**Short problem**
Write out the data exactly, beginning at the line that contains "You are a computer-use" and stopping after the line that contains "tap(608, 152)", with both of those lines included. Leave the pictures out of your answer.

**The data**
______________________________
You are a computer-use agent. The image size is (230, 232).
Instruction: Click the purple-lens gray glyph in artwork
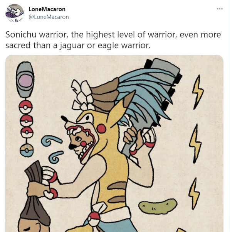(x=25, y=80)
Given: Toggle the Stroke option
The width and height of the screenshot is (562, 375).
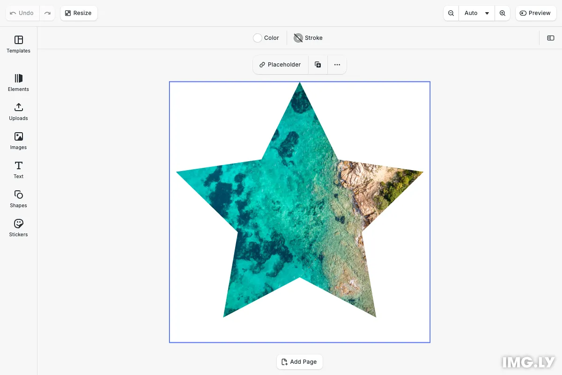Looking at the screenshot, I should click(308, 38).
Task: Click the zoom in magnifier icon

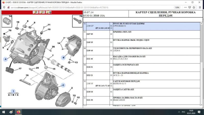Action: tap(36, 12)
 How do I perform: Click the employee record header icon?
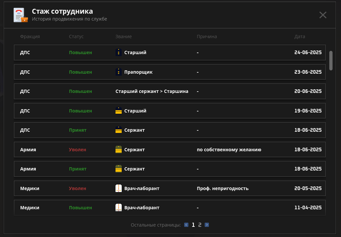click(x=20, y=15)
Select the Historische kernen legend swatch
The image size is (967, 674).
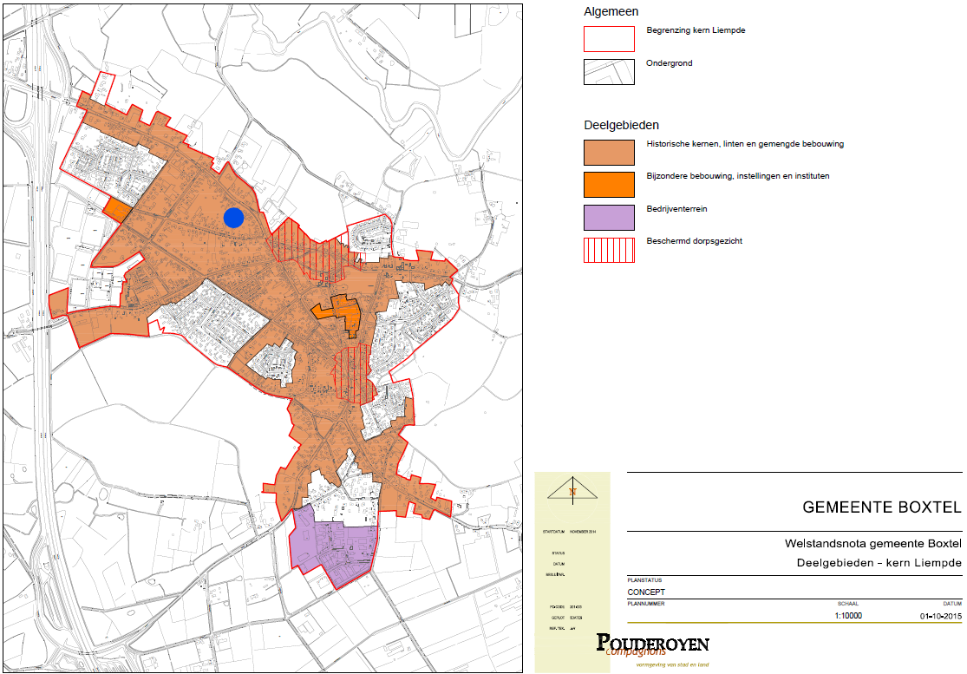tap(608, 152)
______________________________
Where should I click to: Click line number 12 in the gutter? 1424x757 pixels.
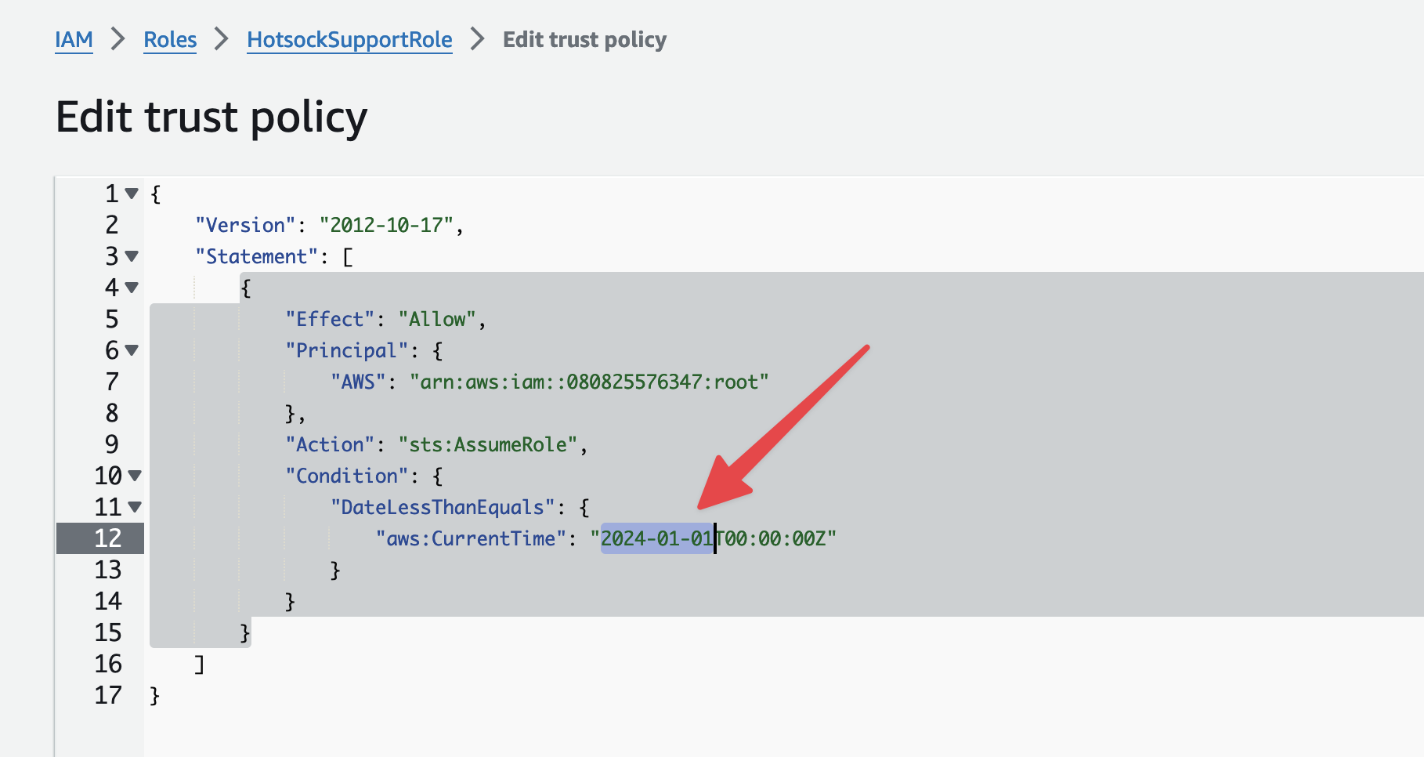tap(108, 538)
______________________________
**Solution**
You are a computer-use agent. The image size is (230, 232).
Instruction: Click the purple-lens gray glyph in artwork
(x=25, y=80)
Given: Toggle the Stroke option
The width and height of the screenshot is (562, 375).
Looking at the screenshot, I should click(308, 38).
Task: Click the zoom in magnifier icon

Action: tap(36, 12)
 How do I perform: Click the employee record header icon?
click(x=20, y=15)
Select the Historische kernen legend swatch
The image size is (967, 674).
tap(608, 152)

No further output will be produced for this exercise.